The compliance challenge with shadow AI is that an organisation cannot demonstrate responsible use of systems it does not know exist. If an employee in a hiring function uses an unsanctioned AI tool to screen CVs, or a financial analyst uses a free language model to generate risk assessments, the organisation may be deploying high-risk AI — as defined by regulators — without any of the documentation, monitoring, or impact assessment that compliance requires.

This is not a theoretical concern. It is a direct consequence of the gap between adoption speed and governance maturity that maddaisy has documented across the enterprise AI landscape.

What a pragmatic response looks like

The organisations handling shadow AI most effectively are not the ones deploying the heaviest restrictions. They are the ones that recognised early that prohibition does not work when the tools are free, browser-based, and genuinely useful.

A pragmatic governance approach has several components. First, visibility: understanding what AI tools employees are actually using, through network monitoring, surveys, and — critically — creating an environment where people feel safe disclosing their usage rather than hiding it. Second, clear usage policies that distinguish between acceptable and unacceptable use cases, specifying what data categories must never enter external AI systems regardless of the tool’s provenance.

Third, an approved toolset that is genuinely competitive with the free alternatives. One of the most common drivers of shadow AI is that official enterprise AI tools are slower, more restricted, or simply worse than what employees can access on their own. If the sanctioned option requires a three-week procurement process while ChatGPT is a browser tab away, governance has already lost.

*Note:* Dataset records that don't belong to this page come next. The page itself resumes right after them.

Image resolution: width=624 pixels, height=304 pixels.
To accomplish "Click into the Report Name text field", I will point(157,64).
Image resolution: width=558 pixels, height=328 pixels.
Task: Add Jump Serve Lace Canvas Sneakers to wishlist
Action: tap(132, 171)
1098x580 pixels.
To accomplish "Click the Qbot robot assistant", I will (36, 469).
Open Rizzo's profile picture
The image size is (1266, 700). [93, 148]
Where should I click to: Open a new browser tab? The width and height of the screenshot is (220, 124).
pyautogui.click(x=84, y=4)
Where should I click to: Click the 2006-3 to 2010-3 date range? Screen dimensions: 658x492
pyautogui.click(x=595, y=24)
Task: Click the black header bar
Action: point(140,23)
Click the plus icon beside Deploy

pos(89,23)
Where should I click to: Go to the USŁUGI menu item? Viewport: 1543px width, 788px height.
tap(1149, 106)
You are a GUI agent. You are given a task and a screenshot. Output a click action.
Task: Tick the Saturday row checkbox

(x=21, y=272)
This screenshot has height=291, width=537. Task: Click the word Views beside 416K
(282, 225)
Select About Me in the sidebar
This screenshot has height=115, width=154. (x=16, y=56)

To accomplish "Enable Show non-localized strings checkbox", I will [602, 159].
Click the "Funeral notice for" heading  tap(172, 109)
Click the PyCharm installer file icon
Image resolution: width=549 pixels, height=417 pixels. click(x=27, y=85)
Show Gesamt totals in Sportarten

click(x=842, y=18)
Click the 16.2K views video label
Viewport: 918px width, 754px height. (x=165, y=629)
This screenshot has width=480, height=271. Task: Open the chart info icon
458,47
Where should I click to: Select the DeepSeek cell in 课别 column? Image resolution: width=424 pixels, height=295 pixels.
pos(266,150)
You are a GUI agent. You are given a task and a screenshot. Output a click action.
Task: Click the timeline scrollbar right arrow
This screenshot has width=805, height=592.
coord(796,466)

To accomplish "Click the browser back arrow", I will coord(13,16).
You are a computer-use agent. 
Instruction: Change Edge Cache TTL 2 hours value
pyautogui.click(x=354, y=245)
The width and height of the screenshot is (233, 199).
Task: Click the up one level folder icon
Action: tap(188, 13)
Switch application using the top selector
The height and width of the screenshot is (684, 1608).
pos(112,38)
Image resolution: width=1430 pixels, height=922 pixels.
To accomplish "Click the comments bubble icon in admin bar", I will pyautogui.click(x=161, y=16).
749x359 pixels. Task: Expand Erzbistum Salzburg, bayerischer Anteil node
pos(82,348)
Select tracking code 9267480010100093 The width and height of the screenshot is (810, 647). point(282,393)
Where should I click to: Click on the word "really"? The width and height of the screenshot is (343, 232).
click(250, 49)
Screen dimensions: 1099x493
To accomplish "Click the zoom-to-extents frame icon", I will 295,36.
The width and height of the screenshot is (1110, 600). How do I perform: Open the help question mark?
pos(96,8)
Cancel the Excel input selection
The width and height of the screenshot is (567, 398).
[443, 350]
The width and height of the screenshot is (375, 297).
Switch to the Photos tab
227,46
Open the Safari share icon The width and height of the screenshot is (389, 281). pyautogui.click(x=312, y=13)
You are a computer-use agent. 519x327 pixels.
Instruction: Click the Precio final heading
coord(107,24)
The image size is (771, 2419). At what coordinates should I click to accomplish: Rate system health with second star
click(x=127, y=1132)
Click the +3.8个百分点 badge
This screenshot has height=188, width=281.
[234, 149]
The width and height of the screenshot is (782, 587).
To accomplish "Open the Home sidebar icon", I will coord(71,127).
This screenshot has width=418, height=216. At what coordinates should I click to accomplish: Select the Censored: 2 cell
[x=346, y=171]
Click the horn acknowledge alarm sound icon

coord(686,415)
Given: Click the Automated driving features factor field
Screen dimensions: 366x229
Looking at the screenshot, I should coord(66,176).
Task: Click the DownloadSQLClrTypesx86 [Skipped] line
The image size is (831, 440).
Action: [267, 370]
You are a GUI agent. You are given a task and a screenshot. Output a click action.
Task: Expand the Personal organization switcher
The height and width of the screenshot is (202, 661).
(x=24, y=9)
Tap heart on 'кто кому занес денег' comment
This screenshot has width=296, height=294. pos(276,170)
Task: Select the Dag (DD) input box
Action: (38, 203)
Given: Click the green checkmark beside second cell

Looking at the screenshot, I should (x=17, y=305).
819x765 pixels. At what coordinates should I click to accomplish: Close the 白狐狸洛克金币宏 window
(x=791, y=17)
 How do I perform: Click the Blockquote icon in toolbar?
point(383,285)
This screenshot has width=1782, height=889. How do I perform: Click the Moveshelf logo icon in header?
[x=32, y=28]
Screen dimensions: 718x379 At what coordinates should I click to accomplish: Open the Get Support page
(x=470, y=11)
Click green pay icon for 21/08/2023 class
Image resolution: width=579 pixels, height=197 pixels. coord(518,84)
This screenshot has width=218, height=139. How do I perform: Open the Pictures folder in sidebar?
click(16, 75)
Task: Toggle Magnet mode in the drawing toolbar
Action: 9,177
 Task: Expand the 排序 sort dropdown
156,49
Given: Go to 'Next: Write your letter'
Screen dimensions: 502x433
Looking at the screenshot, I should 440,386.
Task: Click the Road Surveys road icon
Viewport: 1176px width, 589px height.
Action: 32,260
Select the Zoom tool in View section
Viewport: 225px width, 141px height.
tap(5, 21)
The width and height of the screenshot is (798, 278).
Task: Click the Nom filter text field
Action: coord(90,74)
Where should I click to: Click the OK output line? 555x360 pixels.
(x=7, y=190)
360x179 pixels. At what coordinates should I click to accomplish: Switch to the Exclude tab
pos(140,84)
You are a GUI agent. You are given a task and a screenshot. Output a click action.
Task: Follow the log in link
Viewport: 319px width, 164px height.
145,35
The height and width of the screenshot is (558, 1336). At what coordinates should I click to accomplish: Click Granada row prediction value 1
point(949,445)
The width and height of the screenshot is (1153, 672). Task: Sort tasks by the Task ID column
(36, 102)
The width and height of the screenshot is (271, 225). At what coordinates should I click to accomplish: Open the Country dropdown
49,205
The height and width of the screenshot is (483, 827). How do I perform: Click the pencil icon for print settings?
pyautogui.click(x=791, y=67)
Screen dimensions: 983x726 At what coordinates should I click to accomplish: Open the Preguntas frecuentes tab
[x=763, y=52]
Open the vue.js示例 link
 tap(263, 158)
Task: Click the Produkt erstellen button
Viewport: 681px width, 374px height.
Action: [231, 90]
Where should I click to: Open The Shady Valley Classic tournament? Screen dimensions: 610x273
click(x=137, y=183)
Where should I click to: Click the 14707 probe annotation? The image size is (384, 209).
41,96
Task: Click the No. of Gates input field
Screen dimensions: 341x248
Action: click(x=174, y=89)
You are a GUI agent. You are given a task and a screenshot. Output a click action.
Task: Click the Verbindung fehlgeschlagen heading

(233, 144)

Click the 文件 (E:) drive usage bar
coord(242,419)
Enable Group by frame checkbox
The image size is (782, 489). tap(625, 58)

Fourth, the frameworks exist. ISO 42001 provides a structured approach to establishing an AI management system, covering policy, roles, impact assessment, and continuous improvement through the familiar Plan-Do-Check-Act cycle. It is not a silver bullet, but it offers a starting point for organisations that currently have no systematic approach to AI governance beyond hoping the problem does not escalate.

The window is narrowing

The uncomfortable reality for many enterprises is that shadow AI has already created facts on the ground. Data has been shared with external models. Workflows have been built around unsanctioned tools. Employees have integrated AI into their daily routines in ways that would be disruptive to simply switch off.

The year-two governance challenge is not about preventing AI adoption — that ship has sailed. It is about catching up with what has already happened, building the visibility and policy infrastructure to manage it going forward, and doing so before enforcement deadlines turn a governance gap into a compliance crisis.

For consultants and practitioners advising organisations through this transition, the message is straightforward: audit first, policy second, technology third. The organisations that will navigate this best are not the ones with the most sophisticated AI strategies. They are the ones that know, concretely and completely, what AI is actually being used within their walls — and by whom.